* Problem to solve:
Collect each line of the entries that holds the string "Build".

##############################

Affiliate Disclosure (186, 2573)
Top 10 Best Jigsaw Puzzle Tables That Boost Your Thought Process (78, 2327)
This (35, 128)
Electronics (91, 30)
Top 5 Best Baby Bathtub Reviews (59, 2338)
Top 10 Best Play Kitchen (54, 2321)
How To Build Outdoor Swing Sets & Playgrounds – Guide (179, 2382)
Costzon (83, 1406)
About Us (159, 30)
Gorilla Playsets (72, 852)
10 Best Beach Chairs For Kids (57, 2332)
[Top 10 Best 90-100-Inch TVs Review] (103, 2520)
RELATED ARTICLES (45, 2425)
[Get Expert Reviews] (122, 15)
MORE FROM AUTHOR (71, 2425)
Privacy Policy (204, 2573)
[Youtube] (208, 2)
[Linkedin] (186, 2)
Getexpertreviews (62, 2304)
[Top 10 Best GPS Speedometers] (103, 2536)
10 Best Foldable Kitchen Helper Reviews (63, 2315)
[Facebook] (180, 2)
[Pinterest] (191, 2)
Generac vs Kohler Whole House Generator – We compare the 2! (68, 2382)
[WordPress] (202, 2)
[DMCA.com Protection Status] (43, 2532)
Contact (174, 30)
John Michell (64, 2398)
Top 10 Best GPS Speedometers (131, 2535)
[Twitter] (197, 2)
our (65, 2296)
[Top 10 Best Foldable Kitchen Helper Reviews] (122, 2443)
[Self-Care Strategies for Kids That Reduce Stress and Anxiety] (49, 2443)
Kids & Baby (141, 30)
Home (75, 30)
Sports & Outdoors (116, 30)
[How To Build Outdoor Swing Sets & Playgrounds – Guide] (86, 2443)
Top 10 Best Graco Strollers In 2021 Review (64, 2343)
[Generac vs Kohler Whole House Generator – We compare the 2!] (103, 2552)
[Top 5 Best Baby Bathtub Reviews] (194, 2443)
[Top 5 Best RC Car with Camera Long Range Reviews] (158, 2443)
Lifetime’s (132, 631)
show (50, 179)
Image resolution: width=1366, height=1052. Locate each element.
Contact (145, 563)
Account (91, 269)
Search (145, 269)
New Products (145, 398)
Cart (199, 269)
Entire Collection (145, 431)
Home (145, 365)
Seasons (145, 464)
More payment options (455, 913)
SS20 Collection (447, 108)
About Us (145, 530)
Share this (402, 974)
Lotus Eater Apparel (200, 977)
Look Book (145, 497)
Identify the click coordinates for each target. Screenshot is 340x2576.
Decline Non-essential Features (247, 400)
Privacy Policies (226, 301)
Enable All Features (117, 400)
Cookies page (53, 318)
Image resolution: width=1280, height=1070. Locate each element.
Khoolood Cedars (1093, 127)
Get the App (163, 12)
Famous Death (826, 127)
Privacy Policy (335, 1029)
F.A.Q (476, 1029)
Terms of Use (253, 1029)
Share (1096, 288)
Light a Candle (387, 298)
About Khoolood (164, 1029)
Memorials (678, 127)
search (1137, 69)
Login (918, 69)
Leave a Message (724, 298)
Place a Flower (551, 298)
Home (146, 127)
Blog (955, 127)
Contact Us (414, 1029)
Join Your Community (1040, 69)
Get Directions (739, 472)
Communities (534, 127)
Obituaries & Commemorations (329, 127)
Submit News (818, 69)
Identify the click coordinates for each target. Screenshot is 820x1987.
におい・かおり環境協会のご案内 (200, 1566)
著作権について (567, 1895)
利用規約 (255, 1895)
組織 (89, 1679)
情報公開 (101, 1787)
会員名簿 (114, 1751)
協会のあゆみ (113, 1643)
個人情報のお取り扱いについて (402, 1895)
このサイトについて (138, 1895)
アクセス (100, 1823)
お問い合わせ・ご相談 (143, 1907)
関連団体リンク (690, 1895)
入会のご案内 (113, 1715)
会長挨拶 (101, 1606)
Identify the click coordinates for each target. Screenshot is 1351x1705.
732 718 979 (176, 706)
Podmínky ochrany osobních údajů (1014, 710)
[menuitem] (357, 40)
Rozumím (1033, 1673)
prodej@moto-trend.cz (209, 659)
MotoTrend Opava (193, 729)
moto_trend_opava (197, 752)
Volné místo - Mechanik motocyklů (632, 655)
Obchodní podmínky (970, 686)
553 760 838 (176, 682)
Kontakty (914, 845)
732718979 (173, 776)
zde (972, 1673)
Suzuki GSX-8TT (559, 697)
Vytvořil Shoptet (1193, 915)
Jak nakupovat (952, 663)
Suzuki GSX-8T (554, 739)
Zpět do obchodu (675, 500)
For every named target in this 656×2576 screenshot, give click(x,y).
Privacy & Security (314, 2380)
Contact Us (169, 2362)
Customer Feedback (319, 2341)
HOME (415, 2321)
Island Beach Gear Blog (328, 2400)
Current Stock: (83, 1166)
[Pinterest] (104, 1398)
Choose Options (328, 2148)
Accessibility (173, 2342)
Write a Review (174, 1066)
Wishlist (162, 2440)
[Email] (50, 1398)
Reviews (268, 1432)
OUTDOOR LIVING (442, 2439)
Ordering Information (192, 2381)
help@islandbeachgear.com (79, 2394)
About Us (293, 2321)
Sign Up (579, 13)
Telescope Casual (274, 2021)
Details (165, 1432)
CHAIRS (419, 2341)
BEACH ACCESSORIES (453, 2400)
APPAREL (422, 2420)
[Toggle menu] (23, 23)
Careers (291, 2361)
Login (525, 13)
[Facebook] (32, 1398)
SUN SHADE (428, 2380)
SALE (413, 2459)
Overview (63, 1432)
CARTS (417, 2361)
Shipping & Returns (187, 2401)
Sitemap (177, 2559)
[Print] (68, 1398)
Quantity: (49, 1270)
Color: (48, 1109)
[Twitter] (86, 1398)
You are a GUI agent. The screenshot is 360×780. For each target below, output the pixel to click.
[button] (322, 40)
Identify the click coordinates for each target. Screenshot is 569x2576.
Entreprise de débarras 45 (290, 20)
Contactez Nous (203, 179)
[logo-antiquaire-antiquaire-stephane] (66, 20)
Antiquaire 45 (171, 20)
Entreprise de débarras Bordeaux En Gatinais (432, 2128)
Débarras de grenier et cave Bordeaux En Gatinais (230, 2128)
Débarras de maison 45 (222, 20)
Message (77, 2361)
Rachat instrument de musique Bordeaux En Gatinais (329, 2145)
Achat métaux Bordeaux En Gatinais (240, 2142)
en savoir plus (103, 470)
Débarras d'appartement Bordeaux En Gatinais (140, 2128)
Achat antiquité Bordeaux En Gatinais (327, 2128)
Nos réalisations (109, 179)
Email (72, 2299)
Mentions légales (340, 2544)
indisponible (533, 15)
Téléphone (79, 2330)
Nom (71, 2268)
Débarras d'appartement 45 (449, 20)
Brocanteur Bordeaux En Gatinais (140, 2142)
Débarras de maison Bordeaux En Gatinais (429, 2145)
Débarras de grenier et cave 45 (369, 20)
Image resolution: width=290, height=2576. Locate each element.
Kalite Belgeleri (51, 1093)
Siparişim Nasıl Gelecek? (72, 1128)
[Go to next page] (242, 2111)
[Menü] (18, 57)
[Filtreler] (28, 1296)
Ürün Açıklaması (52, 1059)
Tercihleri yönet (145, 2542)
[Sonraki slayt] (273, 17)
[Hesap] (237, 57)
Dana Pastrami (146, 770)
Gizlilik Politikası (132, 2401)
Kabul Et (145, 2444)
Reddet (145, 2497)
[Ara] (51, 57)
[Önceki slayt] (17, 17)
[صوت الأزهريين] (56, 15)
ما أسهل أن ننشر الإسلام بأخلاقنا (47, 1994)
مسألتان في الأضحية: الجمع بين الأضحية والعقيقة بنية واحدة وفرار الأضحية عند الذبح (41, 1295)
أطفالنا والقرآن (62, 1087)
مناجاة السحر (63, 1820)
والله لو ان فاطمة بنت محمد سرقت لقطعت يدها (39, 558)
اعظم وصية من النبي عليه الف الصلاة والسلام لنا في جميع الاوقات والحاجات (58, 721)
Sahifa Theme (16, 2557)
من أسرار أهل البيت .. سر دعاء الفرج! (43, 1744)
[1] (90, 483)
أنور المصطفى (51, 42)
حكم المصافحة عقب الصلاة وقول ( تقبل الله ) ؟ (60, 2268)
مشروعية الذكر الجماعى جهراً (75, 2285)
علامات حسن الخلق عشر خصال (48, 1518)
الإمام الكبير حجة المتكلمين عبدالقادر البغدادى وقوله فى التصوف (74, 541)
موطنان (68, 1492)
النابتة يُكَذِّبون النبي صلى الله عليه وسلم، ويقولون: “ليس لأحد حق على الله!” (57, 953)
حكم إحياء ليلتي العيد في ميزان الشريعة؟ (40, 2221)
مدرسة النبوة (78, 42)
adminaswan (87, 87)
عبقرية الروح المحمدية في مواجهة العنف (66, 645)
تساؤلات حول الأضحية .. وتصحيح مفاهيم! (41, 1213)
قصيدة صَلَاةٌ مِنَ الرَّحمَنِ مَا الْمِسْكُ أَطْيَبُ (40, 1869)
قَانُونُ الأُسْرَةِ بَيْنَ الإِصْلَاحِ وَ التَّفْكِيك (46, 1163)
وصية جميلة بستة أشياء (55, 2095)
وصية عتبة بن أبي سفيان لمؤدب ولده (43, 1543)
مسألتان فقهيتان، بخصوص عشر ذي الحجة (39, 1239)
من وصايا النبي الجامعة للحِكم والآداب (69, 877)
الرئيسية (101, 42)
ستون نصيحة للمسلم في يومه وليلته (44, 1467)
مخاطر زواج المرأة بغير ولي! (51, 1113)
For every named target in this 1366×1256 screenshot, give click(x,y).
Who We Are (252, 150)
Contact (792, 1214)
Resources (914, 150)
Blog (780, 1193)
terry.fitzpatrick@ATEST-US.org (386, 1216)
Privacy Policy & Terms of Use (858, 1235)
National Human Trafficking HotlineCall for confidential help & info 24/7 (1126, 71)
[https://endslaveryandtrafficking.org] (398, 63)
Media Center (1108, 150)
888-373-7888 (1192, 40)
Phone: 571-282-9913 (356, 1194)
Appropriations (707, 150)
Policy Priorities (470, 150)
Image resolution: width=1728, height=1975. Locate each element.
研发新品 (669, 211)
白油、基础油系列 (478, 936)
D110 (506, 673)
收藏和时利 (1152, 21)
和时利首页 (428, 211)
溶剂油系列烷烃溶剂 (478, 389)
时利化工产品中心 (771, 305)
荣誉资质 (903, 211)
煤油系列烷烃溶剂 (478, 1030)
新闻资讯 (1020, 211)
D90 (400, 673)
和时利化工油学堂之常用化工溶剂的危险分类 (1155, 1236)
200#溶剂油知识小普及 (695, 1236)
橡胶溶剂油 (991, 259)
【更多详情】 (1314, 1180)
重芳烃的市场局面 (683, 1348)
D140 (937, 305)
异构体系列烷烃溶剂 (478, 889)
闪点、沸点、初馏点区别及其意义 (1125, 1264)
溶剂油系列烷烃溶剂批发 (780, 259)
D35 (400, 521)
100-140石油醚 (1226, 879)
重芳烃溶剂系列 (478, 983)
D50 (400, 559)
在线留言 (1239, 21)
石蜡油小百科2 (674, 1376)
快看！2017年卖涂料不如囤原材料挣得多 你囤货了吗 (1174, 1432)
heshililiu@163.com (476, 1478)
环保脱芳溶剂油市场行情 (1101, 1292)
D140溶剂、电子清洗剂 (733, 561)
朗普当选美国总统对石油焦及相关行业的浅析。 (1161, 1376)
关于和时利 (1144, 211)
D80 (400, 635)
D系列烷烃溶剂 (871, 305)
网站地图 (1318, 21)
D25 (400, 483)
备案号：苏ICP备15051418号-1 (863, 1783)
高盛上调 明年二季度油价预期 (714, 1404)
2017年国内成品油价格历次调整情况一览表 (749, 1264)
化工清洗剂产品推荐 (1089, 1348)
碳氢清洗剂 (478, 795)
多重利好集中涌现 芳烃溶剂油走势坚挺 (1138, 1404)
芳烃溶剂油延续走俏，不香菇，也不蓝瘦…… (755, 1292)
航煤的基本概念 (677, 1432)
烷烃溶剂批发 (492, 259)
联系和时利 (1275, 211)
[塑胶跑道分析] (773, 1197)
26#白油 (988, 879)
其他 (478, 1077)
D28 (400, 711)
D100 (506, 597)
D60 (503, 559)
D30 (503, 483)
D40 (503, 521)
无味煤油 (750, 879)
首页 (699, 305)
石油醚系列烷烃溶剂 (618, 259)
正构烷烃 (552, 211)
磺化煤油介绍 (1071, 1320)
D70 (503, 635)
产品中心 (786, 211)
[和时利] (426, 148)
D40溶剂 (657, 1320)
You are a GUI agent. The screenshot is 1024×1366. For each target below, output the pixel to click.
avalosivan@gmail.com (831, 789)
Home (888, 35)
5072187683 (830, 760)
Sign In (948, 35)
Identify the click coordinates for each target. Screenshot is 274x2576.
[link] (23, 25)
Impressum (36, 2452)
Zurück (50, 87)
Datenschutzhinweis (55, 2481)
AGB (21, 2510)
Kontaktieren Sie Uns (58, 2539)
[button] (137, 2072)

##############################

* Answer area:
How To Build Outdoor Swing Sets & Playgrounds – Guide (179, 2382)
[How To Build Outdoor Swing Sets & Playgrounds – Guide] (86, 2443)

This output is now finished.